Not only was she serious, Funegra launched La Cocina VA a short six months later, while still working full-time. “I didn’t have $5,000 back then” to hire a lawyer, she says, so she took online courses on how to start a nonprofit. Then she needed to raise more money and find partners. “I remember I was skipping lunches and breakfast at work, just to go and knock on different doors.”
The missing piece — and it was a big one — was an inexpensive kitchen for hands-on preparation, plus classrooms for English classes. Fortunately, Funegra knocked on the door of Mount Olivet, which took an interest in her idea and donated the use of its basement. “This has been an amazing partner,” Funegra says. She quit her day job, drained her savings to print her first promotional materials, and began her new career.
Changing Lives Through Food
Since 2014, over 120 students have taken part in the fully-funded 16-week bilingual training program, in which they take classes on food prep, nutrition, sanitation and kitchen vocabulary. Graduates receive certification through Northern Virginia Community College. Some 85% have found jobs in the industry, and graduates’ average hourly wage is $14 per hour, nearly double the state’s minimum wage of $7.25, according to La Cocina’s 2018 annual report.
Funegra has signed up a number of corporate partners, including food giant Nestlé. “La Cocina VA is providing students the skills they need to succeed in a huge and important sector of the economy: food,” the company said in a Medium post. With some 1.46 million people in the U.S. working in the food and beverage industry, Nestle added that it’s “thrilled to connect with trained talent.” Other partners include Hilton and Whole Foods.

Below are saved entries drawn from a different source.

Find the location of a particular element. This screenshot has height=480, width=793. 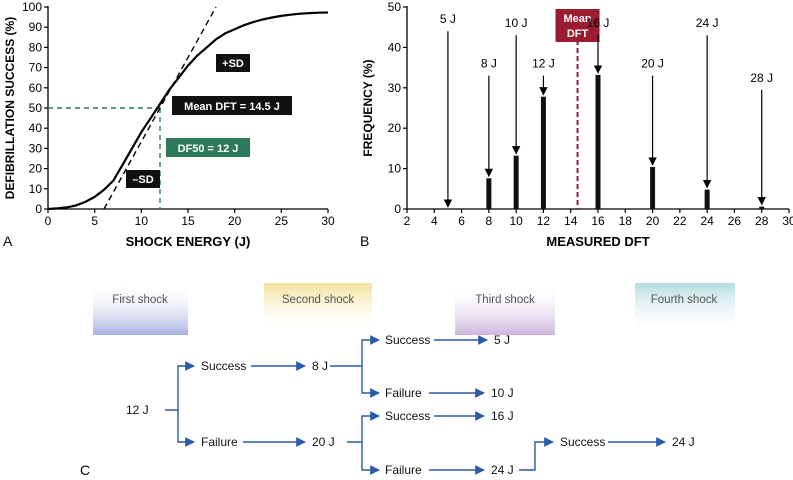

panel-a-y-tick-label: 30 is located at coordinates (36, 148).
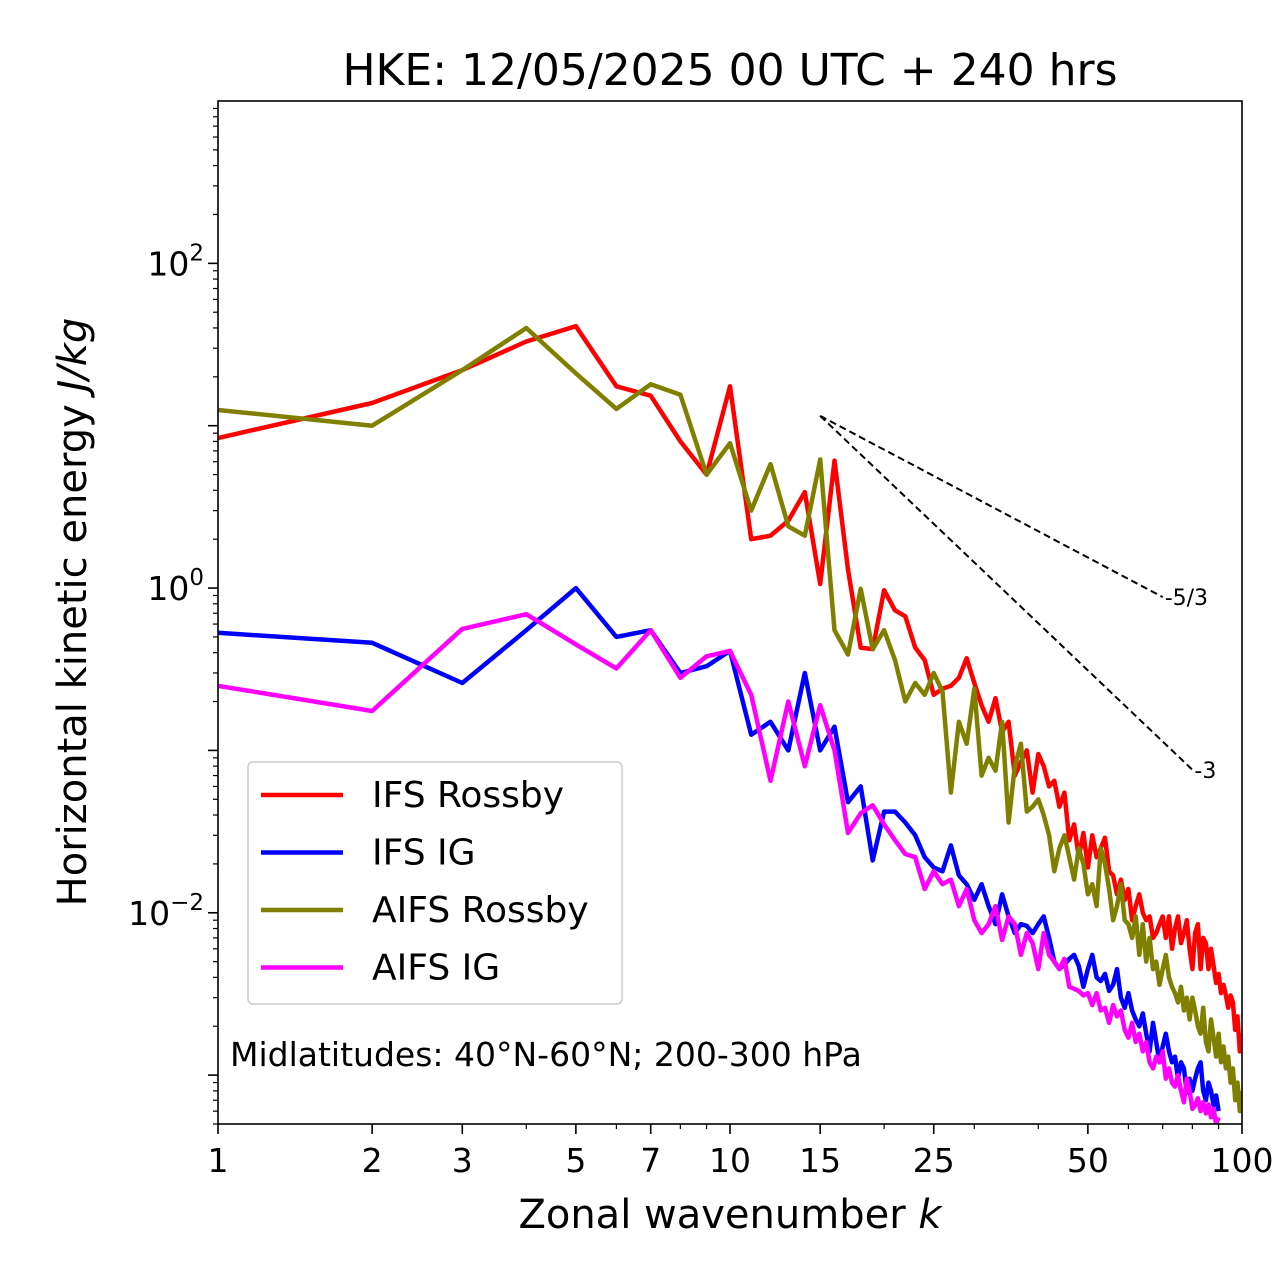 Image resolution: width=1280 pixels, height=1288 pixels. I want to click on y-tick-label: 10⁰, so click(176, 586).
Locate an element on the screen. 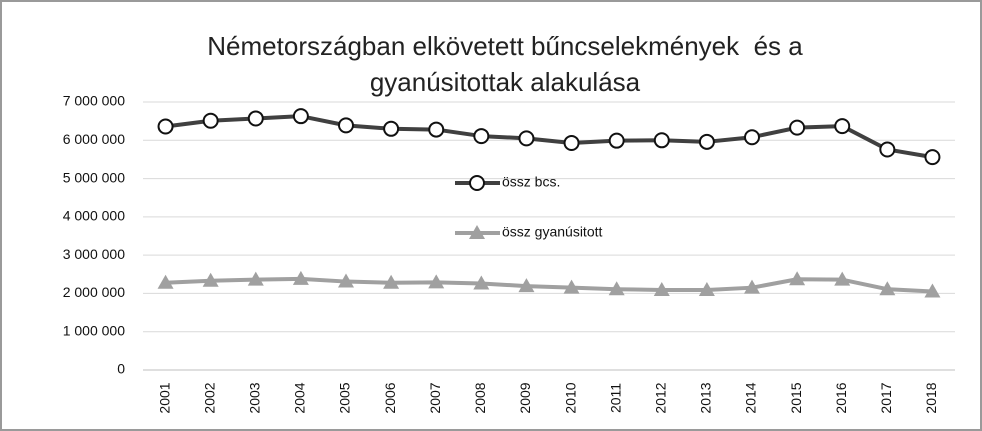 This screenshot has width=982, height=431. x-tick-label: 2015 is located at coordinates (796, 398).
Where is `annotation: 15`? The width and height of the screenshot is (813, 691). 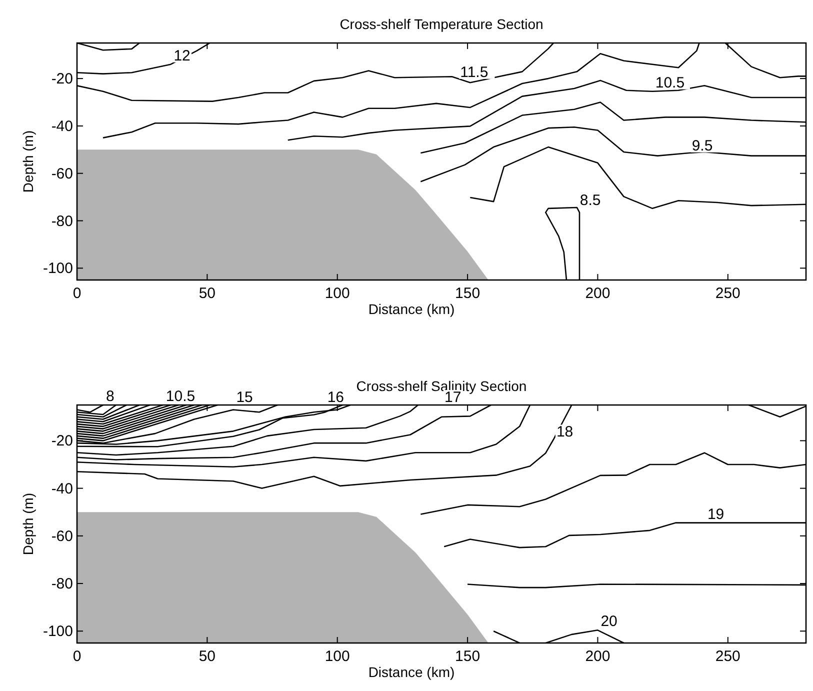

Funegra says the majority of students are women immigrants from Central and South America, and many have been victims of domestic abuse and human trafficking. With La Cocina VA graduates now holding down jobs and making a collective $2.6 million in salaries, she hopes their success inspires other immigrants “to look at the future with hope and with light.”
The new center, which is scheduled to open this coming March, would triple the program’s current capacity, allowing 120 trainees to graduate each year. It will be located on the first floor of an affordable housing complex. The cafe is expected to generate revenue for La Cocina VA, while the incubator would help aspiring food entrepreneurs test out ideas. “We have dreamers that are dreaming about starting businesses, especially women from the Latino community,” Funegra says. “I am immensely proud that now, in the very near future, we will be able to support them to … create jobs and to contribute to the economy.”
Funegra believes her own experience as an immigrant has fueled La Cocina VA’s growth. “All those moments of challenges and obstacles, and barriers, and lack of clarity of the future, built the skills that I have now,” she says.